Il a été compliqué à rédiger, pour la simple et bonne raison que c'est ce qu'on appelle une « charnière » : une partie qui sert à relier correctement deux chapitres entre eux. J'avais hâte de passer à la suite, mais j'étais tellement impatiente que j'avais du mal à me motiver à écrire cette fichue charnière.

Mais voilà, c'est achevé et je vais pouvoir vous offrir bien mieux à l'avenir.

Bonne lecture !

C'est comme avoir un coup de chaleur, mais de l'intérieur. Cette petite, alors que je ne portais aucun enfant dans mon cœur, s'est pourtant immiscé dedans, elle y a fait son nid et a emménagé. Elle m'émeut, sans que je ne puisse le nier ou la rejeter.

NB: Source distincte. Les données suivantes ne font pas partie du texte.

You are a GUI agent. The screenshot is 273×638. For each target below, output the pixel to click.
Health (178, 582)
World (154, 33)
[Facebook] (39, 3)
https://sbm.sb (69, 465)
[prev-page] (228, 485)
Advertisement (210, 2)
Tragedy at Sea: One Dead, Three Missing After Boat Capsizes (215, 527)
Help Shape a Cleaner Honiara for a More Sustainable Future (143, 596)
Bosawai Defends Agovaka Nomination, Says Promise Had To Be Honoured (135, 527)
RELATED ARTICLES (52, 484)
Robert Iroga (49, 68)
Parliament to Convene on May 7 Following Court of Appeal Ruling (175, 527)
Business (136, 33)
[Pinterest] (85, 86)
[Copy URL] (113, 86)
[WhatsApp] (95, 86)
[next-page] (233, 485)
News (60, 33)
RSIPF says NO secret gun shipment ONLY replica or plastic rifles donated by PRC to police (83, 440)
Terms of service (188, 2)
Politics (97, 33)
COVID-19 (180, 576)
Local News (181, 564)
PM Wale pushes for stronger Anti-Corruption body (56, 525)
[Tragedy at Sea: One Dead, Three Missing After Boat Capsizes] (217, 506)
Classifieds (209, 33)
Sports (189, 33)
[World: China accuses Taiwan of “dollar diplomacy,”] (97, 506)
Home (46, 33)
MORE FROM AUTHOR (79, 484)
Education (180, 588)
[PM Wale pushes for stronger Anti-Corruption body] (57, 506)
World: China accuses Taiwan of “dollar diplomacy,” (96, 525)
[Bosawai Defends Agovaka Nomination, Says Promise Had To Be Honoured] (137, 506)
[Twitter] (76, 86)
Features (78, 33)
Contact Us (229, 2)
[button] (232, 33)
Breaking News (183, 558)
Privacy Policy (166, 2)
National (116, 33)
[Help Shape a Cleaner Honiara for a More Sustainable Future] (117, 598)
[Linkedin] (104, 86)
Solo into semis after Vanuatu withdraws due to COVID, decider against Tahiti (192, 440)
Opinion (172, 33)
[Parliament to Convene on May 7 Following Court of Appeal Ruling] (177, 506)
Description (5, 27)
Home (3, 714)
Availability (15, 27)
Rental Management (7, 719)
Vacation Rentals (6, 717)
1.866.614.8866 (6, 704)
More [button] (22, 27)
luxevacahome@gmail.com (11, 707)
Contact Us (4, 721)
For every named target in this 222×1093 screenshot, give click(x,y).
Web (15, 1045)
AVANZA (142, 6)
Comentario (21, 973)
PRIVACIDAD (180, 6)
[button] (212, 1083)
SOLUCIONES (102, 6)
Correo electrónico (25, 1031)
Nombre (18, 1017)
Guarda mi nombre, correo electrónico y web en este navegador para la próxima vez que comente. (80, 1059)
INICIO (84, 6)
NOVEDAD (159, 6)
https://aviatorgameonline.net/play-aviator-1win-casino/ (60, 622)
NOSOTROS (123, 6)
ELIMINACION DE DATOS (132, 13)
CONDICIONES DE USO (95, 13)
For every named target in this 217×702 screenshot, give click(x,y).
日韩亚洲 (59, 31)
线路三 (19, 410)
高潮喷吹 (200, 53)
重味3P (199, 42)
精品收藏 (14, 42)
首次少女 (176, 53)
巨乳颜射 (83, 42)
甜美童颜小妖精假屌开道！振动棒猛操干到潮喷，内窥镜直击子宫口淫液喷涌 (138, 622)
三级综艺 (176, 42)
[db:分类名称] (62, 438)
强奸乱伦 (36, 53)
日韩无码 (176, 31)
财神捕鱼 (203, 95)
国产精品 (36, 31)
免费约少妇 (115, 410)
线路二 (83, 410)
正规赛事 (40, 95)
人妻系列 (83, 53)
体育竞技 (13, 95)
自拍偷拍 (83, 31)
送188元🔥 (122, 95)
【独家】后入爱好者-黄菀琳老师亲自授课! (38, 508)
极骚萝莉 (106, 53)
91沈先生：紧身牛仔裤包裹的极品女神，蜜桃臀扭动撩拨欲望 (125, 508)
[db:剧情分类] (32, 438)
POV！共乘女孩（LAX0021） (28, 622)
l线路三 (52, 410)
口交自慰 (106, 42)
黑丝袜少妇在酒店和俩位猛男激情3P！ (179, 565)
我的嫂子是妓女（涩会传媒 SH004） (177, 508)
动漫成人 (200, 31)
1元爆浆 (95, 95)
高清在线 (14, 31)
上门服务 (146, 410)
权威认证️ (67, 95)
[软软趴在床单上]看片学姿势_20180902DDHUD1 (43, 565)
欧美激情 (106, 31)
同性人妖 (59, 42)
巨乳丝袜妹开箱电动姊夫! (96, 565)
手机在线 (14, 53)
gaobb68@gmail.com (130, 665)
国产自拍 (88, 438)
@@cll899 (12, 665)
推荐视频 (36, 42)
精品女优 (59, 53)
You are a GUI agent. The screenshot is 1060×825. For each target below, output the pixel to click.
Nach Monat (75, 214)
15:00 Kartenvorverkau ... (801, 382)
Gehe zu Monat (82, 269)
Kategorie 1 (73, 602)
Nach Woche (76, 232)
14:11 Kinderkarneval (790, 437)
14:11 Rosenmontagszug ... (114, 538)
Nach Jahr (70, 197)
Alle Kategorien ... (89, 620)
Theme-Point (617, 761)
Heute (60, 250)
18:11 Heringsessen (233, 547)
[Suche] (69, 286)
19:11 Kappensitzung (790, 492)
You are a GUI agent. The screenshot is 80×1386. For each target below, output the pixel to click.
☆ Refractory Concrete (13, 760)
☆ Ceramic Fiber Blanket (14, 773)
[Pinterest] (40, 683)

Il est rare de me voir sans voix, pourtant, après un simple merci, je ne parviens même pas à rebondir. J'aimerais minimiser les choses, lui dire que ce n'est rien, qu'une babiole que j'ai réalisé de mes mains. Cependant, c'est faux. J'ai mis énormément de moi, j'y ai laissé une paume de main en m'entaillant avec un tournevis, j'ai perdu une fortune à concevoir des cylindres moi-même avant d'abandonner... Ce n'est pas RIEN.

— Ça va, Hak ? S'inquiète mon frère.

— Bien sûr que ça va, pourquoi ça n'irait pas ? Je mens sans vergogne.

— Alors tiens, insiste mon frère.

Il me tendit une enveloppe brune, mon prénom écrit en lettres dorées sur l'avant.

— Un ticket gagnant du Lotto ? Je le taquine gentiment.

Dans l'enveloppe, je constate qu'il y a deux éléments. Alors, je déplie d'abord la lettre qui s'y trouve. Le papier est du même marron que l'enveloppe et l'écriture d'or à l'intérieur de la même plume. Leif m'a écrit, un peu comme Klaus aimait le faire avec moi.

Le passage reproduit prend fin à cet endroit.